Love me some Al Pacino! The hunky spitfire-thespian is back – this time leading an ensemble cast of Nazi-hunters in disco days USA. Al has livened up the streets of New York City for decades – portraying characters like good-guy cop Frank Serpico in the eponymous 1973 film, and loveable bank robber Sonny Wortzik in “Dog Day Afternoon” (1975).
This year, Mr. Pacino plays Meyer Offerman – a Jewish Holocaust survivor-turned-vigilante in Amazon Prime’s “Hunters.” It’s a show fit for lovers – of superheroes, thriller-com, and yes, the aforementioned disco days. Get your fix of ‘70s afros, platform shoes, polyester pants, and even an impromptu performance from "Saturday Night Fever" – surprisingly set right on the boardwalk of Coney Island???
Say what you want about nostalgia pieces, but “Hunters” is worth tuning in to – not just for its disco ball. It delves deep into a scary urban legend that I myself have heard of, but pushed far from my mind – that post-World War II USA was a welcoming new home to German Nazis. This show shines, as it highlights a fictitious band of New Yorkers bent on tracking these criminals down everywhere from Florida to Maryland and enacting deadly justice.

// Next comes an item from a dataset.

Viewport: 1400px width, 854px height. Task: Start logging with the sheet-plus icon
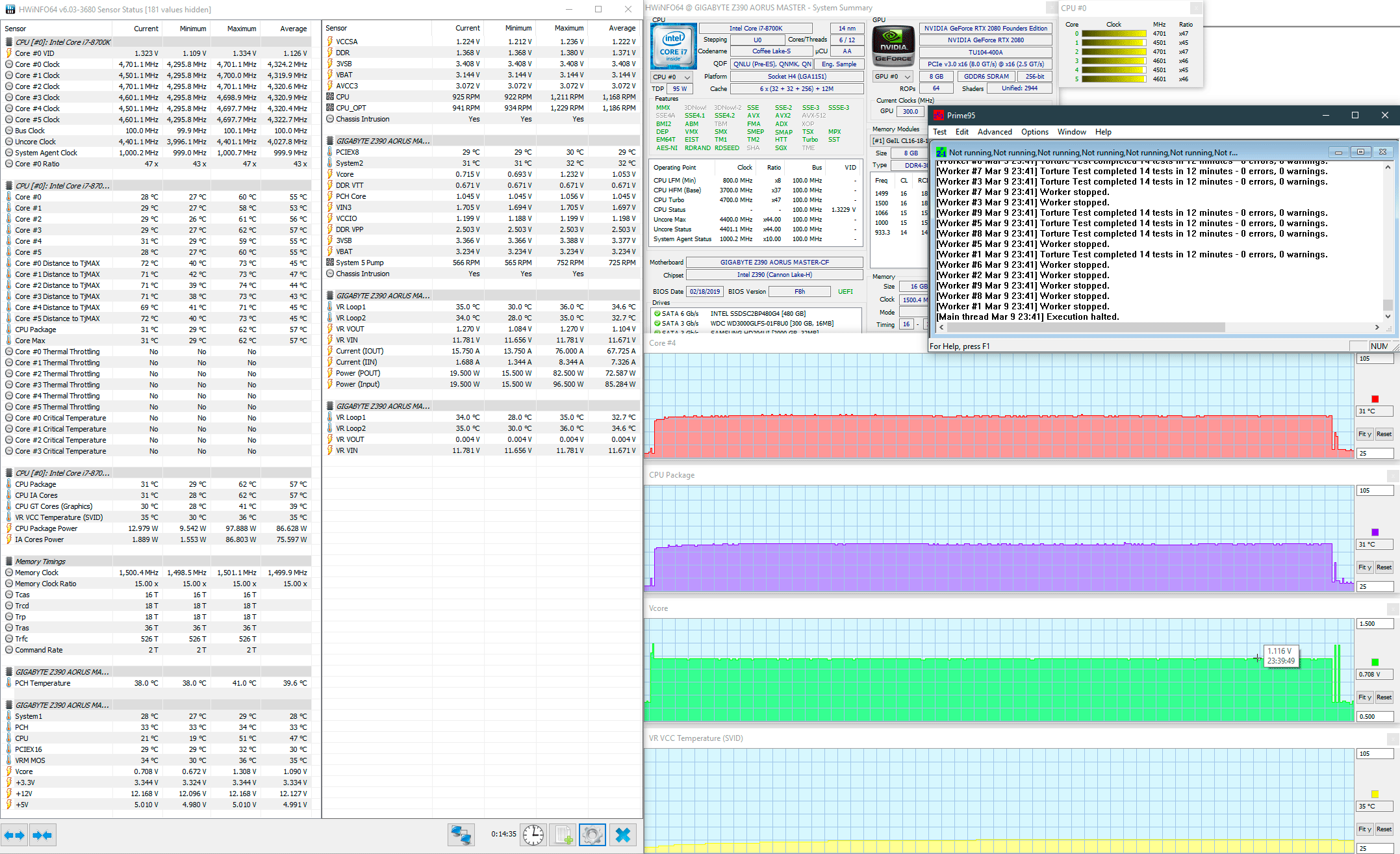coord(563,835)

Yet “Hunters” astutely inhabits that “gray area” of morality – leaving the audience to question whether the justice these Nazi-hunters seek is all really worth it. Cut to the emotionally tortured eyes of Jonah Heidelbaum (actor Logan Lerman) – the newest member to this slasher group. He best reflects this moral quandary. Older couple Mr. and Mrs. Markowitz (played by Saul Rubinek and Carol Kane respectively) also pose the question. They have the chance to “off” the man who killed their little boy over thirty years earlier in a concentration camp. Do they go through with it? Watch and see.
Speaking of, “Hunters” can be tough to watch – there are plenty of violent torture and murder scenes. There are also sad flashbacks to World War II. I’ve smushed my face into my pillow at least a few times. But luckily this show is balanced, with a fun eclectic group of Nazi-hunters, and one Steady-Eddie FBI agent named Millie Morris (played well by Jerrika Hinton).

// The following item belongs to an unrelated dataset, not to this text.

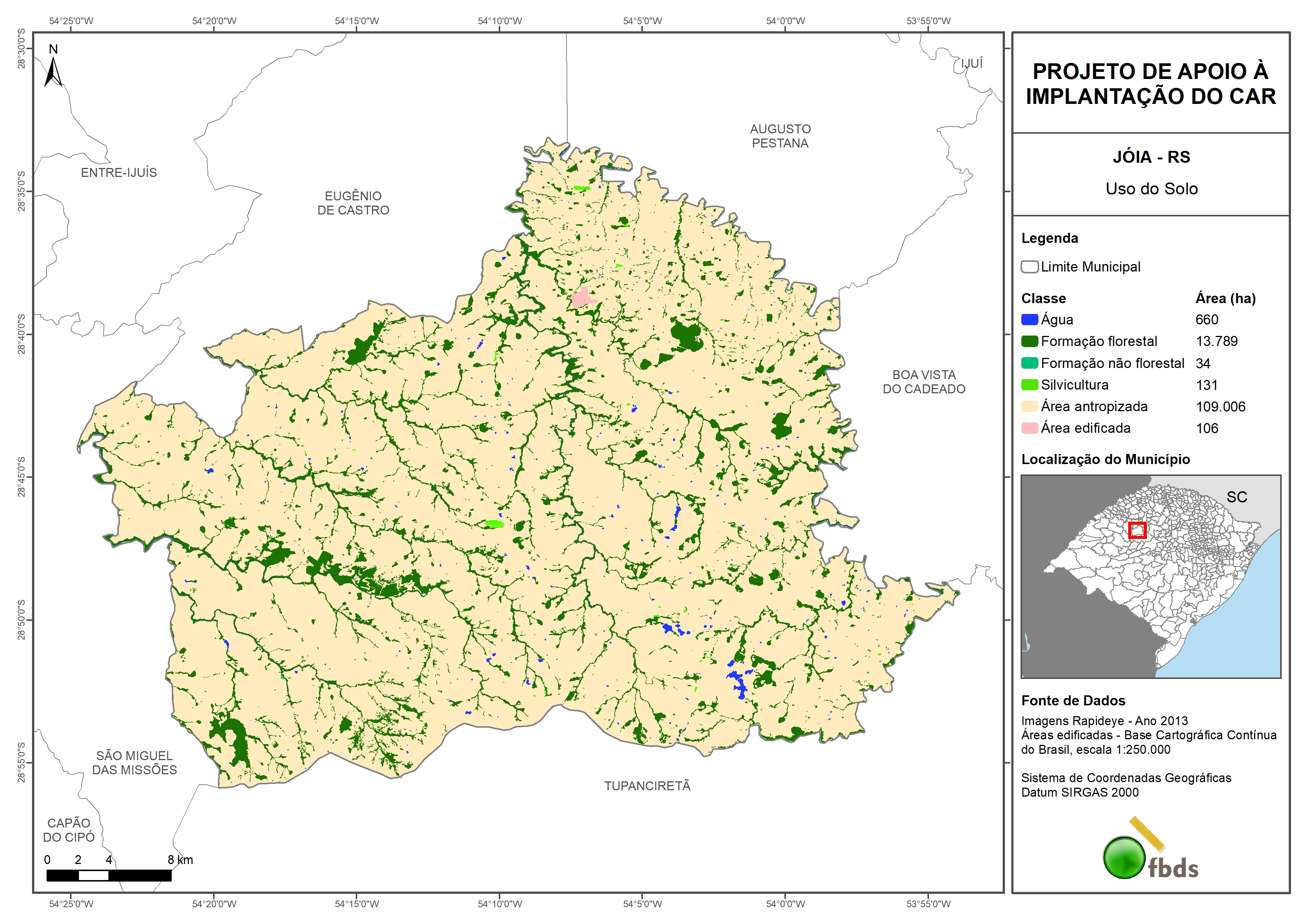Click the red square locator on the inset map
The width and height of the screenshot is (1307, 924).
[x=1137, y=530]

There are also dark-humor sidebar scenes, as mentioned, taking us right down the rabbit hole of 1977 America. Was our culture really like that?! I was alive back then, just a baby, but still. It makes one grateful about society’s evolution, though I know we still have far to go.
Now as for the “bad guys” – the rumored Fourth Reich? Helmed by actress Lena Olin of “Chocolat” (2000) and “Romeo is Bleeding” (1993), it’s great to see her back on-screen as simply The Colonel. Chilling enough name, right? She’s fearsome in “Hunters,” though I’d like more screen-time for her. It would make her character’s eventual face-to-face confrontation with her Jewish arch-nemesis Meyer Offerman all the more exciting.

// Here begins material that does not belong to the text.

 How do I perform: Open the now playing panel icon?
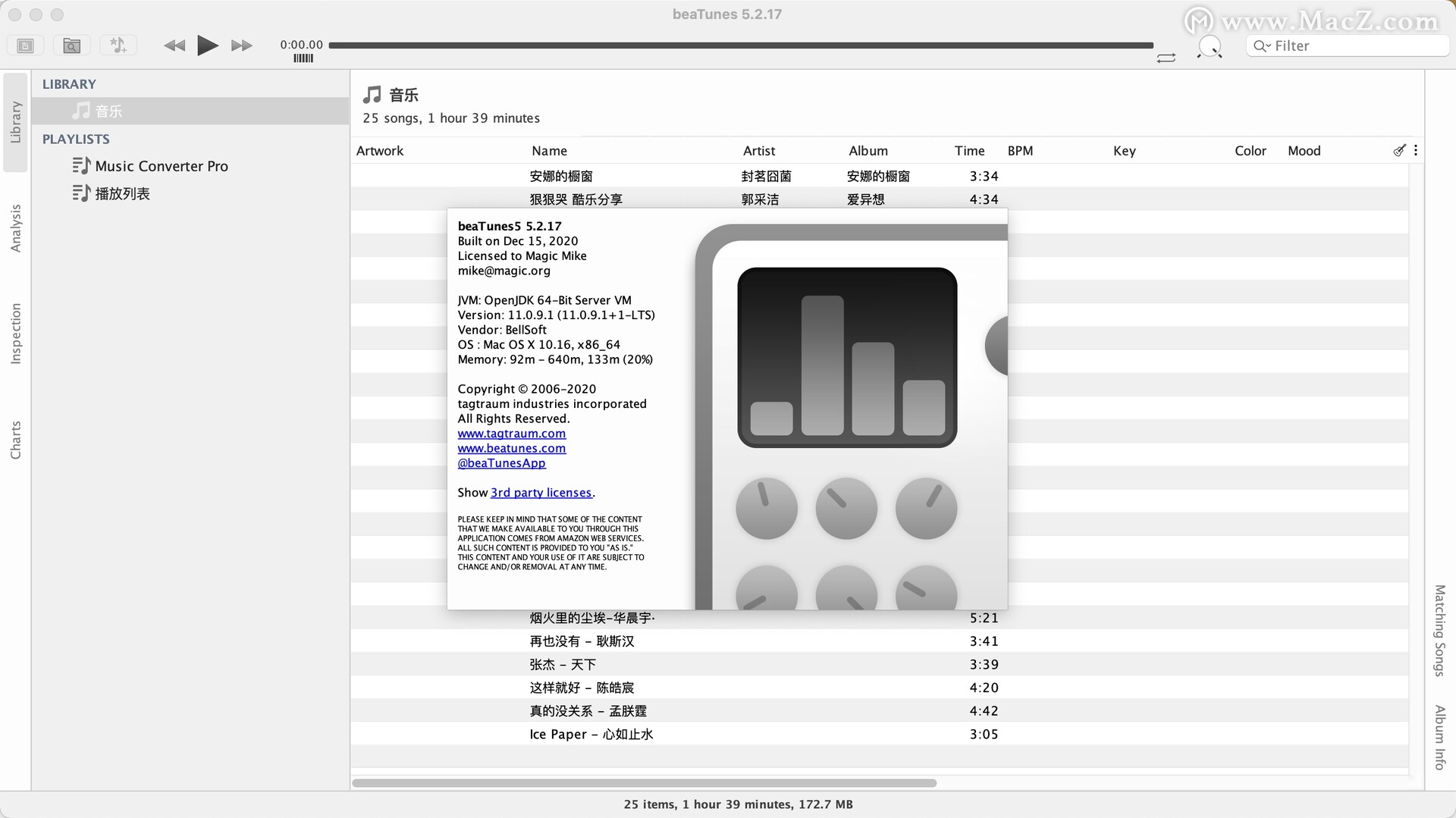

I haven’t finished Season 1 of “Hunters,” but I’m close. It’s an intentionally entertaining show, which can be uncomfortable to contemplate given its serious subject matter (can anything Holocaust-related be entertaining?), but like Allstate Insurance, “You’re in Good Hands” with Al Pacino. And if you like comic books, then “Hunters” is certainly worth a gander.